— Begin MATERIAL FOR THIS TASK —
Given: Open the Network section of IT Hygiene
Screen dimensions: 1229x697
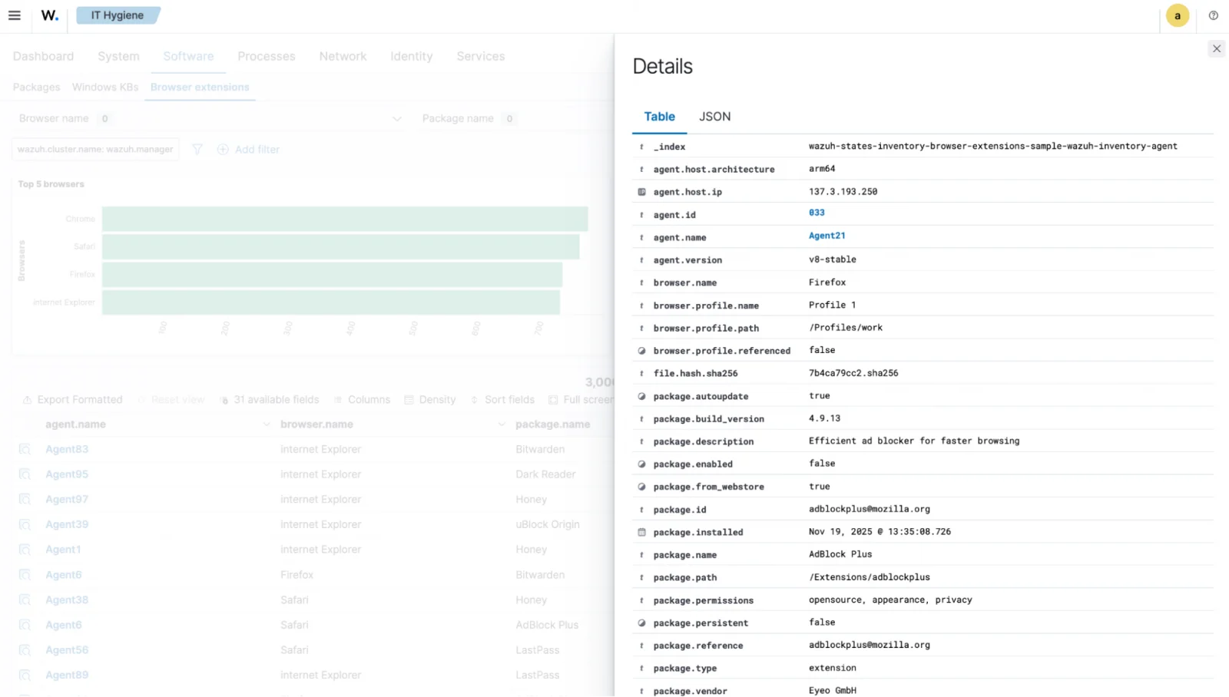Looking at the screenshot, I should 343,55.
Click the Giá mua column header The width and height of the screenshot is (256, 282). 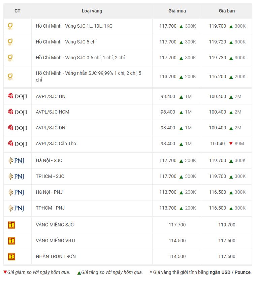coord(177,11)
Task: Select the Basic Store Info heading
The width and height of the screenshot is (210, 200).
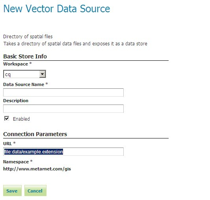Action: [x=25, y=56]
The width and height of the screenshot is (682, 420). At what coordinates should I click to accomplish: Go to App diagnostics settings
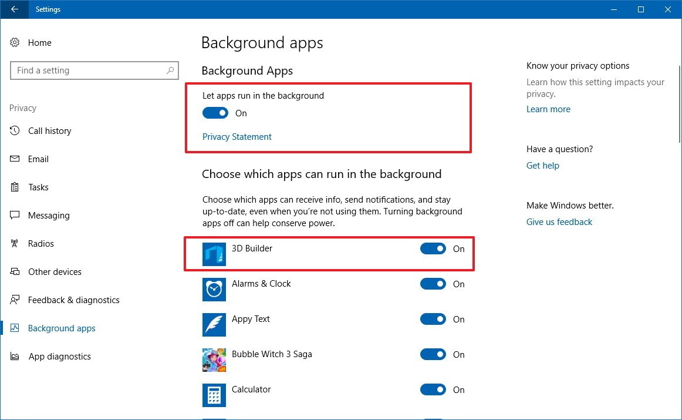(x=59, y=357)
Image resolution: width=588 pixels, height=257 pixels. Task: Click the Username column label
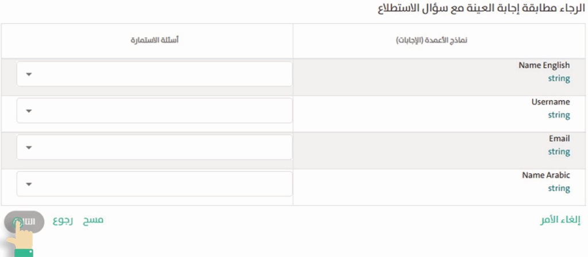(x=550, y=102)
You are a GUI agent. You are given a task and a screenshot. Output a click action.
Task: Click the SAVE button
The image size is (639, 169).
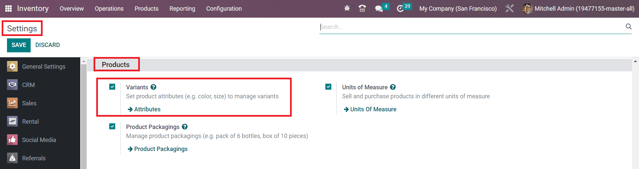click(19, 45)
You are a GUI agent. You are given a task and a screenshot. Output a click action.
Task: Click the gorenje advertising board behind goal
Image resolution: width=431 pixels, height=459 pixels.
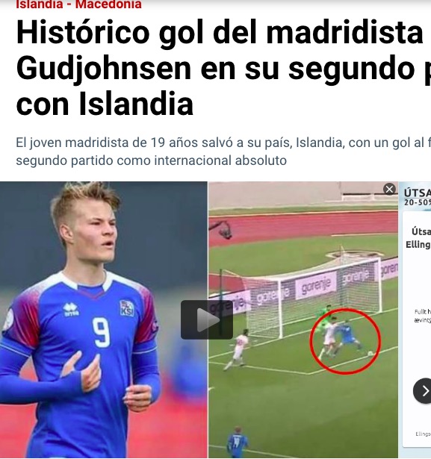[x=315, y=285]
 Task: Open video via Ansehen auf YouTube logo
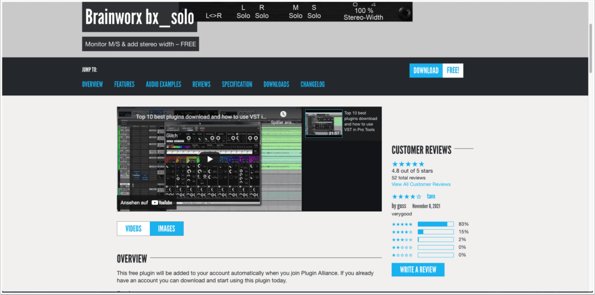click(163, 202)
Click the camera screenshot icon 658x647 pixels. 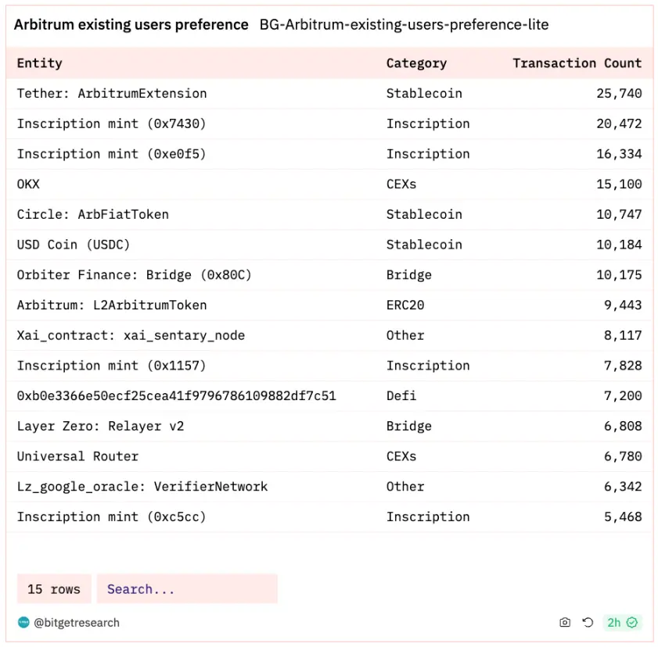[x=565, y=623]
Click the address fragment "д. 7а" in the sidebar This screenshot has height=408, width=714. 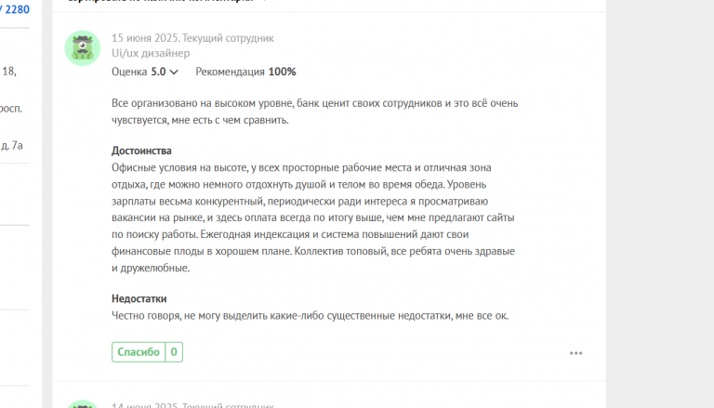point(11,145)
— End MATERIAL FOR THIS TASK —
* GOAL OF THE EXERCISE:
Pull out every line of the records above that contains the word "Open", and copy each one unchanged.

* ANSWER FOR THIS EXERCISE:
Given: Open the Network section of IT Hygiene
 Task: Open video via Ansehen auf YouTube logo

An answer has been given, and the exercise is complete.